Tareas por hacer
(1) Enumera las cosas que el texto sobre los prejuicios incluye en el paréntesis que sigue a "aquello a que vayamos a referirnos".
(2) Por favor, escribe cómo sigue el texto sobre los prejuicios a partir de su última frase.

Fragmento de texto
==============================

Hay temas que no te quitas de encima por más que lo pretendas, son
recurrentes, reaparecen antes de que seas consciente de ello, son asuntos que no
consigues mantener a buen recaudo durante demasiado tiempo, podría decirse que
flotan en el ambiente, que son el pan nuestro de cada día sobre todo gracias a
Twitter y demás, así se comprueba una y otra vez, sobre ello escribí no hace
mucho, precisamente en los días en que tuvo lugar el encuentro que detallaré a
continuación. Hay que volver a mancharse las manos con los prejuicios, algo que
en realidad no me parece mal porque hemos de asumir que todos caemos/recurrimos
a ellos en muchas ocasiones y que, por más que el DRAE distinga el que es su
uso más generalizado, es decir la predisposición negativa hacia algo/alguien,
no conviene olvidar (y ya lo he comentado en más de una ocasión) que, al fin y
al cabo, la primera acepción del término explica lo más básico, “prejuicio” es,
sencillamente, “acción y efecto de prejuzgar”, verbo que se define como “juzgar
una cosa o a una persona antes del tiempo oportuno, o sin tener de ellas cabal
conocimiento”, es decir, que lo mismo vale para lo favorable y lo desfavorable,
no hay distinciones, se trata de emitir un veredicto sin esperar a tener el
contacto necesario con aquello a que vayamos a referirnos (película, novela,
restaurante, canción, la nueva pareja de alguien, los padres de la tuya). Así
vengo exponiéndolo últimamente en las redes con motivo del tráiler de Quién te cantará, el nuevo trabajo de
Carlos Vermut, no porque haya quien tenga las mejores expectativas ya que disfrutó
con Magical Girl (motivo por el que
yo las tengo muy bajas, es decir, porque me aburrí de lo lindo con los
artificiosos fuegos de artificio de aquella) o simplemente porque se posiciona
al lado de la que se promociona como opción mayoritaria, sino porque ésta no
habla tanto de los anhelos, de lo que se intuye, de lo que se quiere ver, sino
que categoriza y sentencia, proclama que va a ser la película del año, que
merecerá la pena, que si esto y aquello no como posibilidad/deseo,
generalizando, escribiendo de antemano la crítica (esa que no se alterará ni
una coma y que, en todo caso, se silenciará, no reconociendo la decepción, el
fracaso, lo nefasto, limitándose como mucho a retuitear a quien tenga la
honestidad de hacer un análisis sin tapujos ni postureo), concediéndole
laureles antes de poder competir por ellos.

==============================

Datos proporcionados
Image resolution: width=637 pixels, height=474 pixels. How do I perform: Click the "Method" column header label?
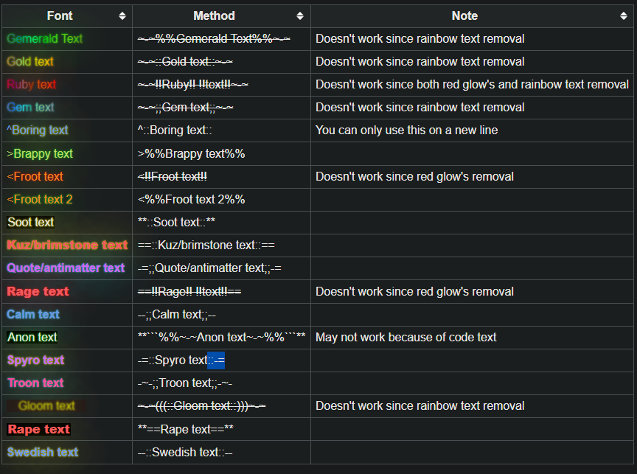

==============================

Respuestas del ejercicio
(1) película, novela, restaurante, canción, la nueva pareja de alguien, los padres de la tuya

(2)
Como digo, hace mes y medio vivimos una semana muy agitada en que la
palabra prejuicio se pronunció y escribió mucho, fue con motivo del
nombramiento de Màxim Huerta como (efímero) Ministro de Cultura y Deporte, era
el arma arrojadiza más escogida de sus defensores incluso aunque se aportasen
datos que sustentaban la opinión que a uno le provocaba tal noticia
(impresiones particulares, sí, pero extraídas de la experiencia propia), el
caso es que tengo muy fresco lo que expuse en aquel momento (más allá de por un
incidente personal que no me apetece recordar, en gran medida porque, a pesar
de las lágrimas vertidas en un principio, como decía la canción de Agustín
Lara, se me hizo fácil borrar de mi memoria a aquel a quien quise tanto, ¡qué
sorpresa!) porque tres días después de conocerse tal noticia compartía con mis
queridas blogueras un desayuno en el Retiro, coincidiendo con la
Feria del Libro, para conversar con Carme Chaparro debido a la aparición de La química del odio, la muy esperada
continuación de No soy un monstruo (publicadas
ambas por Espasa), su debut como novelista que le valió el Premio Primavera 2017.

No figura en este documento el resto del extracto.